Update the lines below so that every "Viewport" becomes "Display", and keep everything else unchanged.

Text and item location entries
════════════════════

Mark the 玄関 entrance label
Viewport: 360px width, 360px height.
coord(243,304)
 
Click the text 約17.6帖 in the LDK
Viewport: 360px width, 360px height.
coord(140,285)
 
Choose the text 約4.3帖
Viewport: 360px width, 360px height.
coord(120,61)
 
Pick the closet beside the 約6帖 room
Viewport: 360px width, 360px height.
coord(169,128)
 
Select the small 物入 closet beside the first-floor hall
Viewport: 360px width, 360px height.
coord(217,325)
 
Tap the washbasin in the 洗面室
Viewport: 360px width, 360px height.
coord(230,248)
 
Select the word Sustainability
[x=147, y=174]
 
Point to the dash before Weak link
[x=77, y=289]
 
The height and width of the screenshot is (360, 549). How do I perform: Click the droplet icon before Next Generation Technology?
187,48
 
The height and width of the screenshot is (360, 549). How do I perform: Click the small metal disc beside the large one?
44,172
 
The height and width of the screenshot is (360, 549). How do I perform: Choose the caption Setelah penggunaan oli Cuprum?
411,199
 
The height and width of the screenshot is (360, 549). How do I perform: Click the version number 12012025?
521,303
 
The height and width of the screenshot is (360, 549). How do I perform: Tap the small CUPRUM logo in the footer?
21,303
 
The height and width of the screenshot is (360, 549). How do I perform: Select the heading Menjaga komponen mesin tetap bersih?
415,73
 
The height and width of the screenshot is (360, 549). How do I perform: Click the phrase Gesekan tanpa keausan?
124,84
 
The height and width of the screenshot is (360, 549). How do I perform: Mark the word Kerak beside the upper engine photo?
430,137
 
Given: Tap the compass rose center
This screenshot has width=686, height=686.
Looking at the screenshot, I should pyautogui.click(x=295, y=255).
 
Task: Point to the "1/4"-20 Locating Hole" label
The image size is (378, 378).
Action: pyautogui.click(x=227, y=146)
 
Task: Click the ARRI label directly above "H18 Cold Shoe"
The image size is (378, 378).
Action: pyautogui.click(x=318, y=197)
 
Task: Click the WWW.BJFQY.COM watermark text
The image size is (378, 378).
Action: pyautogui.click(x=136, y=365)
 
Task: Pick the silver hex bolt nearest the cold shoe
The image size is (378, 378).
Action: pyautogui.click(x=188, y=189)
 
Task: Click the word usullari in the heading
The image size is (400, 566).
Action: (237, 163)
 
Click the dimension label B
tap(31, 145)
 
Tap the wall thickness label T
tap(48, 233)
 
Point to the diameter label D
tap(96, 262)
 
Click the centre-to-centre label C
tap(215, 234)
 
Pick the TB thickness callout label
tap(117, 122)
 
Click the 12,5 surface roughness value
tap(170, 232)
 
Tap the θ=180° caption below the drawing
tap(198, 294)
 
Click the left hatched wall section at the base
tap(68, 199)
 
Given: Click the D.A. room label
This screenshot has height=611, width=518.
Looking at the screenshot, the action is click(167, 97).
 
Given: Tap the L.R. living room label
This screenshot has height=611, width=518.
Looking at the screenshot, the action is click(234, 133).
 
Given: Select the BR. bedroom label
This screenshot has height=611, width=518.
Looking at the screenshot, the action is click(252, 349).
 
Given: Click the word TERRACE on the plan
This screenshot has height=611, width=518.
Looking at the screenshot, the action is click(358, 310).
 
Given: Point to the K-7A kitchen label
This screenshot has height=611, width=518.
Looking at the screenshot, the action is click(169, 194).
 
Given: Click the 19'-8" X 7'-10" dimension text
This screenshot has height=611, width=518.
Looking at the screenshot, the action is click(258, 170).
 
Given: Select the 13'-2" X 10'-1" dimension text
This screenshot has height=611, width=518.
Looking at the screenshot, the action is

════════════════════

- [Exercise output]
Mark the 玄関 entrance label
Display: 360px width, 360px height.
coord(243,304)
 
Click the text 約17.6帖 in the LDK
Display: 360px width, 360px height.
coord(140,285)
 
Choose the text 約4.3帖
Display: 360px width, 360px height.
coord(120,61)
 
Pick the closet beside the 約6帖 room
Display: 360px width, 360px height.
coord(169,128)
 
Select the small 物入 closet beside the first-floor hall
Display: 360px width, 360px height.
coord(217,325)
 
Tap the washbasin in the 洗面室
Display: 360px width, 360px height.
coord(230,248)
 
Select the word Sustainability
[x=147, y=174]
 
Point to the dash before Weak link
[x=77, y=289]
 
The height and width of the screenshot is (360, 549). How do I perform: Click the droplet icon before Next Generation Technology?
187,48
 
The height and width of the screenshot is (360, 549). How do I perform: Click the small metal disc beside the large one?
44,172
 
The height and width of the screenshot is (360, 549). How do I perform: Choose the caption Setelah penggunaan oli Cuprum?
411,199
 
The height and width of the screenshot is (360, 549). How do I perform: Click the version number 12012025?
521,303
 
The height and width of the screenshot is (360, 549). How do I perform: Tap the small CUPRUM logo in the footer?
21,303
 
The height and width of the screenshot is (360, 549). How do I perform: Select the heading Menjaga komponen mesin tetap bersih?
415,73
 
The height and width of the screenshot is (360, 549). How do I perform: Click the phrase Gesekan tanpa keausan?
124,84
 
The height and width of the screenshot is (360, 549). How do I perform: Mark the word Kerak beside the upper engine photo?
430,137
 
Given: Tap the compass rose center
This screenshot has width=686, height=686.
Looking at the screenshot, I should pyautogui.click(x=295, y=255).
 
Task: Point to the "1/4"-20 Locating Hole" label
The image size is (378, 378).
Action: pyautogui.click(x=227, y=146)
 
Task: Click the ARRI label directly above "H18 Cold Shoe"
The image size is (378, 378).
Action: pyautogui.click(x=318, y=197)
 
Task: Click the WWW.BJFQY.COM watermark text
The image size is (378, 378).
Action: pyautogui.click(x=136, y=365)
 
Task: Pick the silver hex bolt nearest the cold shoe
The image size is (378, 378).
Action: pyautogui.click(x=188, y=189)
 
Task: Click the word usullari in the heading
The image size is (400, 566).
Action: (237, 163)
 
Click the dimension label B
tap(31, 145)
 
Tap the wall thickness label T
tap(48, 233)
 
Point to the diameter label D
tap(96, 262)
 
Click the centre-to-centre label C
tap(215, 234)
 
Pick the TB thickness callout label
tap(117, 122)
 
Click the 12,5 surface roughness value
tap(170, 232)
 
Tap the θ=180° caption below the drawing
tap(198, 294)
 
Click the left hatched wall section at the base
tap(68, 199)
 
Given: Click the D.A. room label
This screenshot has height=611, width=518.
Looking at the screenshot, the action is click(167, 97).
 
Given: Tap the L.R. living room label
This screenshot has height=611, width=518.
Looking at the screenshot, the action is click(234, 133).
 
Given: Select the BR. bedroom label
This screenshot has height=611, width=518.
Looking at the screenshot, the action is click(252, 349).
 
Given: Click the word TERRACE on the plan
This screenshot has height=611, width=518.
Looking at the screenshot, the action is click(358, 310).
 
Given: Point to the K-7A kitchen label
This screenshot has height=611, width=518.
Looking at the screenshot, the action is click(169, 194).
 
Given: Click the 19'-8" X 7'-10" dimension text
This screenshot has height=611, width=518.
Looking at the screenshot, the action is click(258, 170).
 
Given: Select the 13'-2" X 10'-1" dimension text
This screenshot has height=611, width=518.
Looking at the screenshot, the action is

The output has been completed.